Non, il n’avait pas rêvé, il venait grâce à son écriture de faire naître quelque chose. Pas une idée, pas l’expression d’un sentiment, pas une belle métaphore, non, quelque chose de concret, de vivant, une chose minuscule mais qui vibrait là, au bout de son stylo à bille.

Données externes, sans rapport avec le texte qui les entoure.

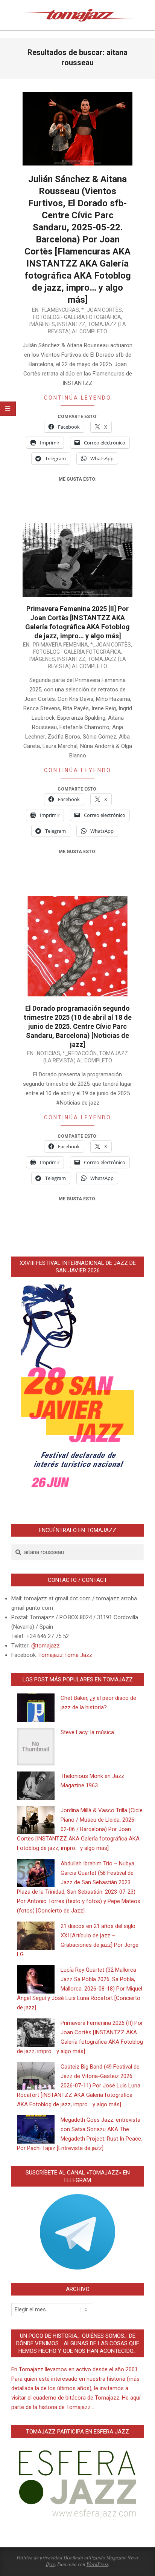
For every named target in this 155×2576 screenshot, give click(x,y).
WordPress (97, 2564)
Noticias (48, 1053)
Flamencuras (60, 310)
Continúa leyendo (77, 398)
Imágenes (42, 324)
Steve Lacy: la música (87, 1732)
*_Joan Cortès (101, 310)
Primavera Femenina (60, 645)
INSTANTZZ (71, 324)
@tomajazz (45, 1645)
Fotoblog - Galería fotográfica (77, 317)
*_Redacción (79, 1053)
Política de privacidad (39, 2557)
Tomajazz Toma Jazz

Ce n’était pas un insecte qui se serait posé à son insu, cela avait des bras, des jambes, un joli corps fluet, une sorte d’elfe en vérité qui était de fait la matérialisation de l’être évoqué dans le joli conte pour enfants qu’il venait d’achever. C'est vrai qu’il était beau son conte, jamais il n’avait écrit une histoire aussi inspirée, aussi merveilleuse, mais de là à ce qu’il en sorte un être bien vivant… !
Et pourtant, il était bien là, il aurait pu le toucher, le poser sur ses doigts s’il n’avait eu peur de le blesser… il semblait si fragile. Et cet être, cet elfe le regardait, étonné d’être là, tout autant qu’il l’était, lui, de sa présence.
Les premiers instants d’émerveillement passés, il ne sut que faire de cette petite chose qui le fixait les bras croisés, qui semblait lui dire avec un rien d’impertinence : « Bon, maintenant à toi de jouer. » Le chasser d’un revers de manche comme une mouche ? Il ne pouvait en être question, alors que faire ? Pour le nourrir il n’y aurait pas de difficulté, dans son conte il était écrit qu’il n’aimait que le miel accompagné d’un peu d’eau fraîche, une goutte de chaque suffirait, mais pour le reste… ? Comment ferait-il pour reconstituer son décor ? La belle forêt dont il était issu, l’arbre magique qui était sa demeure, et ses petits amis, tous ses petits amis : les souris, les renards, les écureuils, les libellules, tout ce monde qui le rendait heureux. Quel être de souffrance ne venait-il pas de matérialiser ! Pourtant, celui-ci ne semblait s’effrayer de sa nouvelle condition, il lui faisait confiance, c’était à lui de se débrouiller… De se débrouiller, c’était facile à dire !
Alors, puisqu’il fallait tenter quelque chose, avec délicatesse il le déposa sur un rebord de page et se mit à réviser son conte, ajoutant un adjectif bien senti, déplaçant une virgule, peaufinant une métaphore, espérant que de son embellissement survienne un nouveau miracle.
Bien sûr rien n’arriva, hormis le fait qu’il s’endormit devant sa table de travail.
À son réveil, le petit bonhomme avait disparu sans laisser la moindre trace. Qu’aurait-il pu laisser ? Il n’allait tout de même pas s’arracher une patte ou un bout d’aile pour lui fournir la preuve de sa venue !
Non, entre deux mots, entre deux phrases, du moins peut-on le supposer, il avait trouvé le passage qui lui avait permis de retourner dans son monde imaginé.